Showing posts with label 100. Show all posts
Showing posts with label 100. Show all posts

Wednesday, March 18, 2015

100th Comic

Today I've published 100 comics since starting my Amphibian.com webcomics on August 1, 2014. I feel like that's a major accomplishment. At least it's a large number. Not large like the national debt of the United States or Apple's market capitalization or anything, but pretty big.

A long time ago in a galaxy far, far away (okay maybe like 22 years ago in Port Royal, Pennsylvania) I did a comic about a frog that ran weekly in a local newspaper. At one comic per week, it took me nearly 2 years to reach 100. I guess it's really not that impressive, since Garfield reached 100 comics published in under 17 weeks.

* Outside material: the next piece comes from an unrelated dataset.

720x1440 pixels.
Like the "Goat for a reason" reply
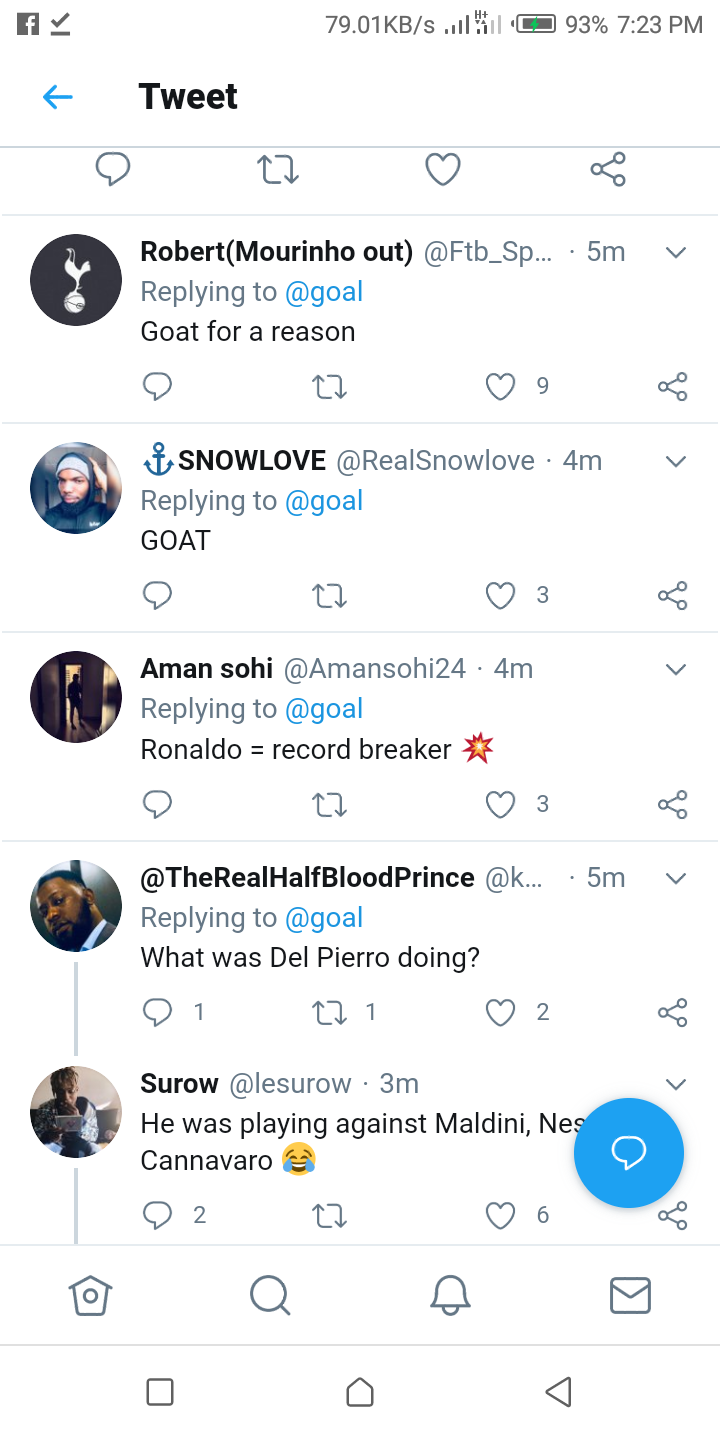(x=500, y=387)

But you know what I don't like about the number 100? It's not prime. 101 is though. If you ever want to calculate a list of prime numbers, you can use the Sieve of Eratosthenes. It is a very efficient algorithm for finding "smaller" primes (the primes that normal people would want, if normal people want primes at all). I implemented it once in Java.

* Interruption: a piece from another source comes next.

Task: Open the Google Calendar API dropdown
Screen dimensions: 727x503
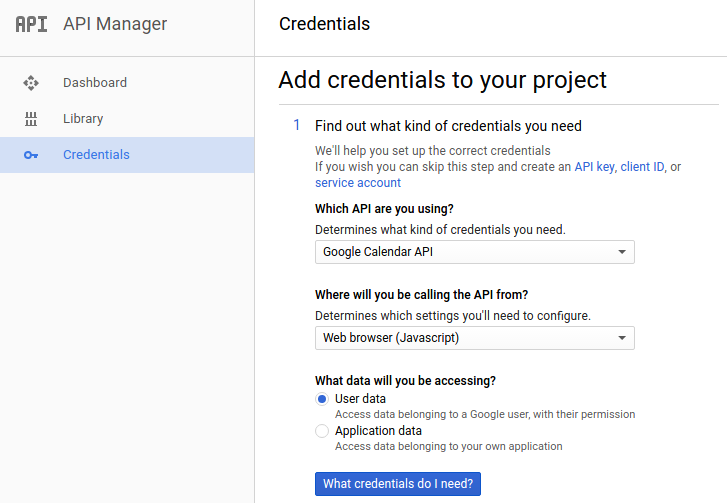Action: click(475, 252)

public class SieveOfEratosthenes {

    /**
     * Uses the Sieve of Eratosthenes to calculate an array of prime
     * numbers up to a given maximum number.
     * 
     * @param max the highest number to consider for primeness
     * @return an array containing prime numbers
     */
    private static int[] getPrimes(int max) {

        if (max < 2) {
            return new int[0];
        }

        int size = ( max % 2 == 0 ? max/2 : (max/2)+1 );
        int[] nums = new int[size];
        nums[0] = 2; // 2 is the first prime and only even prime
        // we'll fill the rest of the array with the odds,
        // since we know that all the evens will just be removed anyway
        int n = 3; 
        for (int i = 1; i < nums.length; i++) {
            nums[i] = n;
            n = n + 2;
        }

        // we can stop when we get past the square root of max
        int sqRoot = (int) Math.sqrt(max);
        int idx = 0;
        int f = nums[idx];
        while (f <= sqRoot) {

            if (f != -1) {

                // "remove" all numbers that are multiples of f.
                // basically that just means set them to -1 and 
                // ignore them in the future.
                for (int j = idx+1; j < nums.length; j++) {
                    int num = nums[j];
                    if (num != -1) {
                        if (num % f == 0) {
                            nums[j] = -1;
                        }
                    }
                }

            }

            f = nums[idx++];

        }
  
        // clean up the list (remove the -1's)
        int marker = 0;
        int index = 0;
        int lastPrimeIndex = 0;
        while (index < nums.length) {
            if (nums[index] != -1) {
                lastPrimeIndex = marker;
                marker++;
            } else {
                for (int k = marker; k < nums.length; k++) {
                    if (nums[k] != -1) {
                        nums[index] = nums[k];
                        nums[k] = -1;
                        if (index > lastPrimeIndex) {
                            lastPrimeIndex = index;
                        }
                        marker = k+1;
                        break;
                    }
                }
            }
            index++;
        }

        int[] ret = new int[lastPrimeIndex+1];
        System.arraycopy(nums, 0, ret, 0, lastPrimeIndex+1);

        return ret;

    }

    public static void main(String[] args) {

        if (args.length < 1) {
            System.out.println("no arguments given");
            System.exit(1);
        } else {

            int largest = 0;
            try {
                largest = Integer.parseInt(args[0]);
            } catch (NumberFormatException nfe) {
                System.out.println(args[0] + " is not an integer");
                System.exit(1);
            }

            int[] primes = getPrimes(largest);

            // print out the list
            for (int i = 0; i < primes.length; i++) {
                if (i > 0) {
                    System.out.print(',');
                }
                System.out.print(primes[i]);
            }

        }

    }

}

Give that class a command-line argument of an integer and it will return you a list of prime numbers up to and including that number. I'll warn you though, very large numbers will take a while to calculate.

Today's comic includes multiple references to the number 100, which is a fine number to use as input to the sieve.